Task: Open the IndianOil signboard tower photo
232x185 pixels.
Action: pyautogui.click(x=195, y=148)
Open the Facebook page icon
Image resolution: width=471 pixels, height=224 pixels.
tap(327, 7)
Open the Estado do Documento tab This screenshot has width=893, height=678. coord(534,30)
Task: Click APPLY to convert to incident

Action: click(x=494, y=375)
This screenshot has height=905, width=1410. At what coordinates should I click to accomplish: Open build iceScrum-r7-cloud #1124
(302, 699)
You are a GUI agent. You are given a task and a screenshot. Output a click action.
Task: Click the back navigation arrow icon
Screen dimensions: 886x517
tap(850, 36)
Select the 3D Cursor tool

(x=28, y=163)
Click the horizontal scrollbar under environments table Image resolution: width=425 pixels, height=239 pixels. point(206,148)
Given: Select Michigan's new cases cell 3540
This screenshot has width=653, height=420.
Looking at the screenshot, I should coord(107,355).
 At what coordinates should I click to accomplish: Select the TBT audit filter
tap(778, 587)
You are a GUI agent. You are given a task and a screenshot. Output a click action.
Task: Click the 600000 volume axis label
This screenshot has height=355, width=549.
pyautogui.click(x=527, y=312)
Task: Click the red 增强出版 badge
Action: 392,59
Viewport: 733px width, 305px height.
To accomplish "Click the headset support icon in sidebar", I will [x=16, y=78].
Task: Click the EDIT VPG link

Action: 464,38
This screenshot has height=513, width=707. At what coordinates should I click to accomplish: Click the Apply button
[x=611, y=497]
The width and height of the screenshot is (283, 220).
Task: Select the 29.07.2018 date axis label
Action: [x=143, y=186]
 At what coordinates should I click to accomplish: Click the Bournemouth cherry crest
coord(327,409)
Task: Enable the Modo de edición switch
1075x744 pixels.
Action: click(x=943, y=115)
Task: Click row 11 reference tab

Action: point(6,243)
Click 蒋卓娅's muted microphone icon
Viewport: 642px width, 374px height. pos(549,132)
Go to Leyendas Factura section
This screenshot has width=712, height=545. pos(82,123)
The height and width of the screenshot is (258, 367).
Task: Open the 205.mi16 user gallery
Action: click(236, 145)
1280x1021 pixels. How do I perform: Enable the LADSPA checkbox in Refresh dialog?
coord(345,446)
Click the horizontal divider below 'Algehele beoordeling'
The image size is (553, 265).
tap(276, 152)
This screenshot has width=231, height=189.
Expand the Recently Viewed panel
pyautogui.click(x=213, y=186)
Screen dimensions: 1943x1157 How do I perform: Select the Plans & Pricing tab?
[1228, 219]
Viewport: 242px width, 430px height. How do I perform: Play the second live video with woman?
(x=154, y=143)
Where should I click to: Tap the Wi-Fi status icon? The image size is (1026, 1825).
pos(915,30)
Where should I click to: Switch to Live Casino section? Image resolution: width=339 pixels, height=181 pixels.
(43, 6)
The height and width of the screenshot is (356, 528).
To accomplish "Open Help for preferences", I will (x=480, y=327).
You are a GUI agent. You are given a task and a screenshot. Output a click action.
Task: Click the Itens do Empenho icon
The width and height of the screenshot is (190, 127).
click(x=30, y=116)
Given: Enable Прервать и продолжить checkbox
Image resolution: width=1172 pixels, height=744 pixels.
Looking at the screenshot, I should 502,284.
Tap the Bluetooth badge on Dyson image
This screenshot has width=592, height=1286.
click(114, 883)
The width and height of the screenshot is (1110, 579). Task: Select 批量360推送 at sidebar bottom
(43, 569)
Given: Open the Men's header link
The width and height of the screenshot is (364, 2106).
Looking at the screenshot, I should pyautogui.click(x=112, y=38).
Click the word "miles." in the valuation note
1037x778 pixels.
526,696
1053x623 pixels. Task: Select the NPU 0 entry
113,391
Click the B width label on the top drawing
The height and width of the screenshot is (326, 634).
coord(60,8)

+ + + + + + +

* Prompt
Format every line of the records above as a JSON list of strings, one string per line, leaving out blank lines.

* Exercise result
[
  "Task: Open the IndianOil signboard tower photo",
  "232x185 pixels.",
  "Action: pyautogui.click(x=195, y=148)",
  "Open the Facebook page icon",
  "Image resolution: width=471 pixels, height=224 pixels.",
  "tap(327, 7)",
  "Open the Estado do Documento tab This screenshot has width=893, height=678. coord(534,30)",
  "Task: Click APPLY to convert to incident",
  "Action: click(x=494, y=375)",
  "This screenshot has height=905, width=1410. At what coordinates should I click to accomplish: Open build iceScrum-r7-cloud #1124",
  "(302, 699)",
  "You are a GUI agent. You are given a task and a screenshot. Output a click action.",
  "Task: Click the back navigation arrow icon",
  "Screen dimensions: 886x517",
  "tap(850, 36)",
  "Select the 3D Cursor tool",
  "(x=28, y=163)",
  "Click the horizontal scrollbar under environments table Image resolution: width=425 pixels, height=239 pixels. point(206,148)",
  "Given: Select Michigan's new cases cell 3540",
  "This screenshot has width=653, height=420.",
  "Looking at the screenshot, I should coord(107,355).",
  " At what coordinates should I click to accomplish: Select the TBT audit filter",
  "tap(778, 587)",
  "You are a GUI agent. You are given a task and a screenshot. Output a click action.",
  "Task: Click the 600000 volume axis label",
  "This screenshot has height=355, width=549.",
  "pyautogui.click(x=527, y=312)",
  "Task: Click the red 增强出版 badge",
  "Action: 392,59",
  "Viewport: 733px width, 305px height.",
  "To accomplish \"Click the headset support icon in sidebar\", I will [x=16, y=78].",
  "Task: Click the EDIT VPG link",
  "Action: 464,38",
  "This screenshot has height=513, width=707. At what coordinates should I click to accomplish: Click the Apply button",
  "[x=611, y=497]",
  "The width and height of the screenshot is (283, 220).",
  "Task: Select the 29.07.2018 date axis label",
  "Action: [x=143, y=186]",
  " At what coordinates should I click to accomplish: Click the Bournemouth cherry crest",
  "coord(327,409)",
  "Task: Enable the Modo de edición switch",
  "1075x744 pixels.",
  "Action: click(x=943, y=115)",
  "Task: Click row 11 reference tab",
  "Action: point(6,243)",
  "Click 蒋卓娅's muted microphone icon",
  "Viewport: 642px width, 374px height. pos(549,132)",
  "Go to Leyendas Factura section",
  "This screenshot has width=712, height=545. pos(82,123)",
  "The height and width of the screenshot is (258, 367).",
  "Task: Open the 205.mi16 user gallery",
  "Action: click(236, 145)",
  "1280x1021 pixels. How do I perform: Enable the LADSPA checkbox in Refresh dialog?",
  "coord(345,446)",
  "Click the horizontal divider below 'Algehele beoordeling'",
  "The image size is (553, 265).",
  "tap(276, 152)",
  "This screenshot has width=231, height=189.",
  "Expand the Recently Viewed panel",
  "pyautogui.click(x=213, y=186)",
  "Screen dimensions: 1943x1157 How do I perform: Select the Plans & Pricing tab?",
  "[1228, 219]",
  "Viewport: 242px width, 430px height. How do I perform: Play the second live video with woman?",
  "(x=154, y=143)",
  "Where should I click to: Tap the Wi-Fi status icon? The image size is (1026, 1825).",
  "pos(915,30)",
  "Where should I click to: Switch to Live Casino section? Image resolution: width=339 pixels, height=181 pixels.",
  "(43, 6)",
  "The height and width of the screenshot is (356, 528).",
  "To accomplish \"Open Help for preferences\", I will (x=480, y=327).",
  "You are a GUI agent. You are given a task and a screenshot. Output a click action.",
  "Task: Click the Itens do Empenho icon",
  "The width and height of the screenshot is (190, 127).",
  "click(x=30, y=116)",
  "Given: Enable Прервать и продолжить checkbox",
  "Image resolution: width=1172 pixels, height=744 pixels.",
  "Looking at the screenshot, I should 502,284.",
  "Tap the Bluetooth badge on Dyson image",
  "This screenshot has width=592, height=1286.",
  "click(114, 883)",
  "The width and height of the screenshot is (1110, 579). Task: Select 批量360推送 at sidebar bottom",
  "(43, 569)",
  "Given: Open the Men's header link",
  "The width and height of the screenshot is (364, 2106).",
  "Looking at the screenshot, I should pyautogui.click(x=112, y=38).",
  "Click the word \"miles.\" in the valuation note",
  "1037x778 pixels.",
  "526,696",
  "1053x623 pixels. Task: Select the NPU 0 entry",
  "113,391",
  "Click the B width label on the top drawing",
  "The height and width of the screenshot is (326, 634).",
  "coord(60,8)"
]